A highly efficient and commercially accepted direct reduction process is described in Beggs and Scarlett U.S. Pat. No. 3,748,120. In this process, spent reducing gas from a shaft type reduction furnace is mixed (FeO) hydrocarbon vapor and recycled through a catalytic reformer to produce fresh hot reducing gas. In the field of catalytic reforming of hydrocarbon vapor such as methane or natural gas, it is well known that the presence of H.sub.2 S in the reformer has an adverse effect on reforming. The reforming catalyst is deactivated or poisoned by H.sub.2 S, rendering the catalyst relatively ineffective. When an oxide feed material containing sulfur is used in the direct reduction process of U.S. Pat. No. 3,748,120, the H.sub.2 S present in the spent reducing gas is recylced to the catalytic reformer with resultant loss in reforming efficiency.
In the direct reduction of iron oxide to metallic iron, it is well known that the oxide is progressively reduced from hematite (Fe.sub.2 O.sub.3) to magnetite (Fe.sub.3 O.sub.4) to wustite (FeO) to metallic iron (Fe). In conventional gaseous reduction wherein reducing gas contains H.sub.2 and CO as reductants, and at conventional reduction temperatures in the range of about 1400.degree. F. to 1700.degree. F. (about 760.degree. to 930.degree. C.), the reduction of hematite to magnetite to wustite occurs in about 30 to 45 minutes where oxide pellets or lump ore have a common particle size from about 1/4" to 1". Metallic iron starts to form in the surface layer of the particle after this 30 to 45 minute period, and the complete reduction of the entire particle to metallic iron requires an additional 3 to 4 hours.

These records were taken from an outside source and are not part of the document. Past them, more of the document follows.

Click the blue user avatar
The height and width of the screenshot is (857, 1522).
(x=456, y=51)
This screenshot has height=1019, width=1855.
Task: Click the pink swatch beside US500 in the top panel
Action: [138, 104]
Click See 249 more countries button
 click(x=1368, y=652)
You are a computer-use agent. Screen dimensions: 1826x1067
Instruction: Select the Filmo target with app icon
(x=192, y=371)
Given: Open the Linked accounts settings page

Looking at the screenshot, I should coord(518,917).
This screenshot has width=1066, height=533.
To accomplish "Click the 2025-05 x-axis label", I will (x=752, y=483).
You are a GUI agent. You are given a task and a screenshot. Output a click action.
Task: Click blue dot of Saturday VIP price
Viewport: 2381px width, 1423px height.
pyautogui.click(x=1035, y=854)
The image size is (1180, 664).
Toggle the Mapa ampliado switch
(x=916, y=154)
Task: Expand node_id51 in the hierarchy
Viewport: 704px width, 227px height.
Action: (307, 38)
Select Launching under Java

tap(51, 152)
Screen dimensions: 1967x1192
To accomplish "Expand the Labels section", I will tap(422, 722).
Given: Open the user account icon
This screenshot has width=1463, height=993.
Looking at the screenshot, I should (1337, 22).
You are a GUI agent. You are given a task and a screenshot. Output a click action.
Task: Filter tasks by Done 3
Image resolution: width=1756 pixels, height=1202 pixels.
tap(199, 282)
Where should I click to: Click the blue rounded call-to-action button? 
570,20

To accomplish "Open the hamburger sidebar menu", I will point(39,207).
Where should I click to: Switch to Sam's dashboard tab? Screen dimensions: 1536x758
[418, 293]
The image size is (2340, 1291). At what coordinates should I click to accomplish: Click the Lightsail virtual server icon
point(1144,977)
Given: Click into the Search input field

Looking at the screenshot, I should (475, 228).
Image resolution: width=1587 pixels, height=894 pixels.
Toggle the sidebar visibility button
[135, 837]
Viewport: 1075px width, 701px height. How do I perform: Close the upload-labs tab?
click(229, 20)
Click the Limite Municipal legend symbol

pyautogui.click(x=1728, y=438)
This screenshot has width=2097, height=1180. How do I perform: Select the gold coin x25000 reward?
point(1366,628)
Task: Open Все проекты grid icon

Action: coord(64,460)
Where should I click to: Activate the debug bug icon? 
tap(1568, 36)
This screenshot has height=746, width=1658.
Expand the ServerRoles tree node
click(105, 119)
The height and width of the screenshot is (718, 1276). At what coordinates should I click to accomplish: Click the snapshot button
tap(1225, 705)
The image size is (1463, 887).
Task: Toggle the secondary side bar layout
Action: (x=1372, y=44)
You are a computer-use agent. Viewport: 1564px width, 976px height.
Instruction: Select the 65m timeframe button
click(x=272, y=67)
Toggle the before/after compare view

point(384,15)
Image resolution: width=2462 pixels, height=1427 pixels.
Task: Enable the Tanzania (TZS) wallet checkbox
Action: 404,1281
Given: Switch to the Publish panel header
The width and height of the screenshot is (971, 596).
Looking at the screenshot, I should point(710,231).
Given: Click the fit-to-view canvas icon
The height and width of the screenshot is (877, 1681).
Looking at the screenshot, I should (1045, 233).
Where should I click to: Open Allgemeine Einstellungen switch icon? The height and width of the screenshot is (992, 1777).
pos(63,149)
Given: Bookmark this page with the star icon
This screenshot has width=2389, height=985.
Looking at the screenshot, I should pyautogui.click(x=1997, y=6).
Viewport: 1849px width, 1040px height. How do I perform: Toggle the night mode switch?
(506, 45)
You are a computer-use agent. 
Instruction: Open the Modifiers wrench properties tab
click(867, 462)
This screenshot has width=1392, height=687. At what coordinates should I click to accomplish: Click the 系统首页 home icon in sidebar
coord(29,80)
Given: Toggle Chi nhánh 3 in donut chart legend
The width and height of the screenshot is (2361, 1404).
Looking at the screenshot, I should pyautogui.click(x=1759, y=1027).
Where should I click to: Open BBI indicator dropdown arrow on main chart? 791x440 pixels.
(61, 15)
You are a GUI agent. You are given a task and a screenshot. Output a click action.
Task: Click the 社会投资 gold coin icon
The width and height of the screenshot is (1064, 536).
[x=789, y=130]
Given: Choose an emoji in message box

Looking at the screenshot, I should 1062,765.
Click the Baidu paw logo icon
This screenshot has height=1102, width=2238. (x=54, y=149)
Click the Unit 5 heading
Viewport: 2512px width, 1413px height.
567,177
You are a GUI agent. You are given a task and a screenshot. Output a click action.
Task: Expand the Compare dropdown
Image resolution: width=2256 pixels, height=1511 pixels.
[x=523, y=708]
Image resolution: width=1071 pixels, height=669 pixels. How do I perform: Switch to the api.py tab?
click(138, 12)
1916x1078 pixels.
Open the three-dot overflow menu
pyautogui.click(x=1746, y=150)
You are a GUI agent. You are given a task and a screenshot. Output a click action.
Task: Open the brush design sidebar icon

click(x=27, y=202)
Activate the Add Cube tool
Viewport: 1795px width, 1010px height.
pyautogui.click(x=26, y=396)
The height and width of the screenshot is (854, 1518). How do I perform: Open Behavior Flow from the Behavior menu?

Extensive laboratory tests have been conducted in the direct reduction of sulfur-bearing iron oxide materials using reducing gas having H.sub.2 and CO as reductants, and under conditions which simulate commercial scale reduction conditions. It has been determined that sulfur is liberated from the feed material during the first 30 to 45 minutes of the reduction cycle, after which time no more sulfur is liberated. The liberated sulfur is in the form of H.sub.2 S in the spent reducing gas and is readily measurable. When it was first observed that sulfur liberation ceases after the first 30 to 45 minutes of the reduction cycle, it was reasoned that metallic iron formed on the surface of the particles reacts with H.sub.2 S to form an iron-sulfur compound, and the presence of the metallic iron prevents further liberation of sulfur from the particles. To substantiate this theory, a special reduction test was conducted using a weak reducing gas which was thermodynamically incapable of reducing wustite to metallic iron. In other words, in this special reduction test, the final stage of reduction was wustite with no formation of metallic iron. In this special reduction test, it was determined that sulfur was liberated as H.sub.2 S continuously for a period of about 8 hours. In view of this observation, it is believed that the initial formation of metallic iron on the surface of the particles during normal direct reduction does, in fact, serve to prevent further sulfur liberation.